Which sounds fine, I guess. The main problem - or attraction - is its use of a device I call Stolen Valor. (I'm aware that calling something Stolen Valor that isn't Stolen Valor is in itself Stolen Valor, but I can't think of another name.) This Stolen Valor - Mark II, perhaps - is bringing in legendary slices of pop music at chosen moments to substitute for an Eyeball Kick the visuals can't provide. I can understand why it's done, but the calculatedness takes me out of the moment.
The very first scene of the series is double-underlined and italicized by the use of the stonking introductory riff of Dire Strait's "Money For Nothing." Whatever you may think of Dire Straits and their legacy, there's no doubt that guitar sound makes the heart beat faster. What was weirder is the director kept it going when the vocals started, yea unto the line "Look at them yo-yos." Slight loss of dignity there, I thought.

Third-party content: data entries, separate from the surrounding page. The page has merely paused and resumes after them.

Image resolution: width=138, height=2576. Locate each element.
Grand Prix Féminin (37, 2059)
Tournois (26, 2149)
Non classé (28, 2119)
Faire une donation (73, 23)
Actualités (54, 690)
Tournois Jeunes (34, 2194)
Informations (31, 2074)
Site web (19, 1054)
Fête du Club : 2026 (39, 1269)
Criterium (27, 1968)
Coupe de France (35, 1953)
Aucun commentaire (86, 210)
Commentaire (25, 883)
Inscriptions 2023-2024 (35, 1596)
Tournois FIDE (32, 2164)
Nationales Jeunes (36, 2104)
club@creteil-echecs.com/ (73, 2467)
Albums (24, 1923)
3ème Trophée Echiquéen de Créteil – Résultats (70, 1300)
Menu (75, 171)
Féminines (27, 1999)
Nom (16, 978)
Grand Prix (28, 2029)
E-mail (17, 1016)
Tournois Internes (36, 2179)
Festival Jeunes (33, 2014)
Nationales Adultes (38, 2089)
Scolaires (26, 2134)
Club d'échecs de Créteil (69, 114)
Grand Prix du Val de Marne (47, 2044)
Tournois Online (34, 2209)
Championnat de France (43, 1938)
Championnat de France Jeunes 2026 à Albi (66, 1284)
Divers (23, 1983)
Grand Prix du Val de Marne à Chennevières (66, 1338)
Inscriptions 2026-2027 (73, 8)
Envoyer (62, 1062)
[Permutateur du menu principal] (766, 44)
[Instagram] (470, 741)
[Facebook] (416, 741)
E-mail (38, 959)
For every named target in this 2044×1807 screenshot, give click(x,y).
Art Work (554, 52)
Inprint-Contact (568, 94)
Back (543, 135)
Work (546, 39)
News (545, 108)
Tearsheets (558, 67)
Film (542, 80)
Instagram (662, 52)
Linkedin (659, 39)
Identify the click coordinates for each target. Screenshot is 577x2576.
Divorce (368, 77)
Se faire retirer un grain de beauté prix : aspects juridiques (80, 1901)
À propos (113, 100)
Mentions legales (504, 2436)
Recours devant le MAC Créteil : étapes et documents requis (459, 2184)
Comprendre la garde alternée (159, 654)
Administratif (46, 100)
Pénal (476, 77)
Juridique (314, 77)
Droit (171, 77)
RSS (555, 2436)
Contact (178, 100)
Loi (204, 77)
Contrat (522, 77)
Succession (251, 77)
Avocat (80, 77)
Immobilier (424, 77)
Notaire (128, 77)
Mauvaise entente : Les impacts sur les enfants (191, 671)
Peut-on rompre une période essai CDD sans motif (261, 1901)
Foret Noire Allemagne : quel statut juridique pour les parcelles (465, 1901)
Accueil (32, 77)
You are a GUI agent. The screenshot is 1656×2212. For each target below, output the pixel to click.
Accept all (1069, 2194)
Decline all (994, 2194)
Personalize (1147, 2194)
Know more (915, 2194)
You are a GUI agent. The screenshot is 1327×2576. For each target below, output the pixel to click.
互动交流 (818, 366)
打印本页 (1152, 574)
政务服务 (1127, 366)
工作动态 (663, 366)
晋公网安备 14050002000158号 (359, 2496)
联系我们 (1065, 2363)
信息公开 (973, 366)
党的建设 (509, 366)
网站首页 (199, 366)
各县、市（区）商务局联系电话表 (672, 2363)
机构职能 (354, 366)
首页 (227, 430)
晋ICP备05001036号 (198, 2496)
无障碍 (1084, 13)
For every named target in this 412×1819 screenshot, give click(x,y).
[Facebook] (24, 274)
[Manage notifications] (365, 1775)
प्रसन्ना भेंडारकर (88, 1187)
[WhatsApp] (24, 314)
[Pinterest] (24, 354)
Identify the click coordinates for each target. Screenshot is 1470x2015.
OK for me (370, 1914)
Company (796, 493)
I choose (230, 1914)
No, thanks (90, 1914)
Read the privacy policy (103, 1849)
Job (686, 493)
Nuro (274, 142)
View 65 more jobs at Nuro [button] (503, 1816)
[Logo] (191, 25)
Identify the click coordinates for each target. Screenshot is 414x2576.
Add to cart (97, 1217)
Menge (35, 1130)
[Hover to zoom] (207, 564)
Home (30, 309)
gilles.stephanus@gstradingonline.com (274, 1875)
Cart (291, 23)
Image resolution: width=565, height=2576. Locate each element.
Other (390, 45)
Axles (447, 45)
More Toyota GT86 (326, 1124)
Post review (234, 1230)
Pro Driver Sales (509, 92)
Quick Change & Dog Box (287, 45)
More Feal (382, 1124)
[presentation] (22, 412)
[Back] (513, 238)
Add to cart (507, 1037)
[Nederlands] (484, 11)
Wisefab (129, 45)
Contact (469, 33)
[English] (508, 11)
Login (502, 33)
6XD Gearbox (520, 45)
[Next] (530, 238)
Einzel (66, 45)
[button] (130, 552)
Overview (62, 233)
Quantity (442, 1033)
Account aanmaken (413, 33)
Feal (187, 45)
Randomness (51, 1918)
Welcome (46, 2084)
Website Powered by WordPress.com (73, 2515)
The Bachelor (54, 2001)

One after another the hits kept coming, with a high point for me being a few bars of The Kills' "Future Starts Slow," another track where the guitar sounds as if it's about ready to burst its skin and swoop down to eat your face.
By the third of fourth episode I'd gotten used to it, and then they used just a smidgen of Dawn Penn's 1993 reggae classic "You Don't Love Me (No No No)."
2 comments:
So what you're saying is that focusing on the use of music is the way to get past the horrible writing and performances? I actually made it through the first episode, but could go no further.
Sorry, Blogger has given up telling me when people comment. I just saw this. Yes, the music being excellent certainly took the edge off the rest of it. I thought the writing was okay, assuming you like your Greek Myths severely mangled, which I don't. (Why would King Minos be the Minotaur's father? Plot reasons!) I thought it was a bit like Brand New Cherry Flavor in tone and it certainly made more sense when I realized it was British in conception.